In order to obtain the estimated pharmaceutical cost burden of PE for Greece, the charge of the insurance funds, and not the financial burden of the patients, were calculated per electronic prescription. It turned out that the total charge of NPHO for the 101426 electronic prescriptions for the years 2013–2017 amounts to €4114818 and we estimated that rivaroxaban is the first in sales with a total cost of €2849209, followed by apixaban with a total cost of €119243, injectables with a total cost of €1083033, while dabigatran has a total cost of €19816. Studies that previously examined PE related cost, have shown that direct Xa inhibitors provide a consistent dose regimen with fewer laboratory tests requirements and may represent an option with a lower overall cost29-35. A 2013, study also showed that hospitalized patients have significantly lower hospital costs by $2245 per patient due to the shorter hospital-stay days associated with DOACs. In the United Kingdom, studies have shown that rivaroxaban may be the most cost-effective treatment versus the LMWH/VKA approach with £8677 per quality-adjusted life-year (QALY) for patients with DVT and £7072 per QALY for patients with PE36. In 2016, a comparison between the cost of DOACs and that of warfarin was made and it was observed that the overall cost of warfarin was higher37.

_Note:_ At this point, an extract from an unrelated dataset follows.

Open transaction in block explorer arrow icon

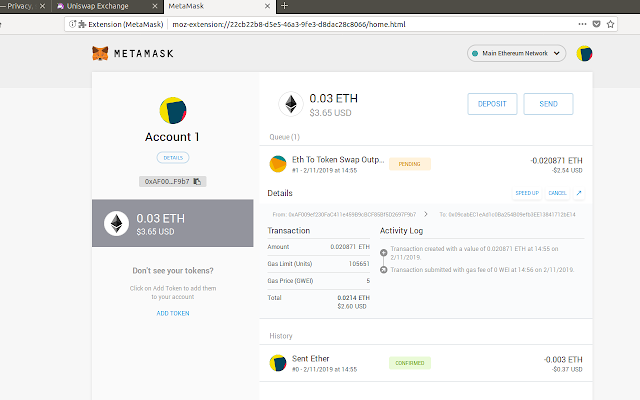579,193
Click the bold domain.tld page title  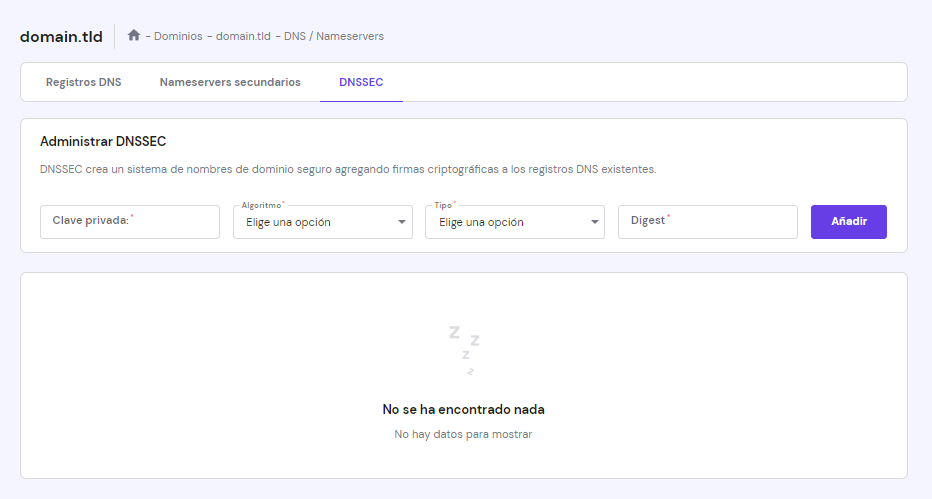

No comparison can be done between the data represented by the present research and the data of corresponding research of data mining due to the lack of similar studies in Greece. Existing research suggests that DOACs are a cost-effective treatment for PE. For Greece, the only research that has been performed on e-prescriptions concerns chronic obstructive pulmonary disease (COPD)10 and emphasizes the potential role of secondary analysis of existing administrative data for health policy.
Limitations
This study has several limitations. The retrospective nature of the study design may result in limitations and caveats that are associated with secondary data sources. Additionally, we did not estimate indirect costs associated with PE that may be associated with a substantial economic burden. We did not have direct available data from the NPHO for the specific anticoagulant prescribed. Moreover, we combined data from NPHO with data from a single center outpatient PE clinic, thus, one may speculate that this may limit the extrapolation of the results to the Greek population. However, to our knowledge, this is the only specialized outpatient clinic in PE in Greece that regularly follows up patients from a large geographical region with approximately 730000 population38. In addition, we cannot estimate whether the cost was related to acute events, or relapses, and we do not report data concerning the etiology of VTE events (cancer, etc.) or clinical outcomes associated with therapy (i.e. bleeding events). In our study, DOACs were associated with an increased direct financial burden; however, previously published data suggest that they require fewer laboratory visits that may reduce the additional costs of the funds12-15. Unfortunately, our study was not designed to address this.
CONCLUSIONS
The analysis based on the existing administrative data provided by the NPHO, estimates the outpatient pharmaceutical cost for the treatment of PE for Greece for the years 2013–2017. That cost seems to be increasing throughout the years and is mainly attributable to DOACs, possibly due to the large penetration of those drugs for PE management.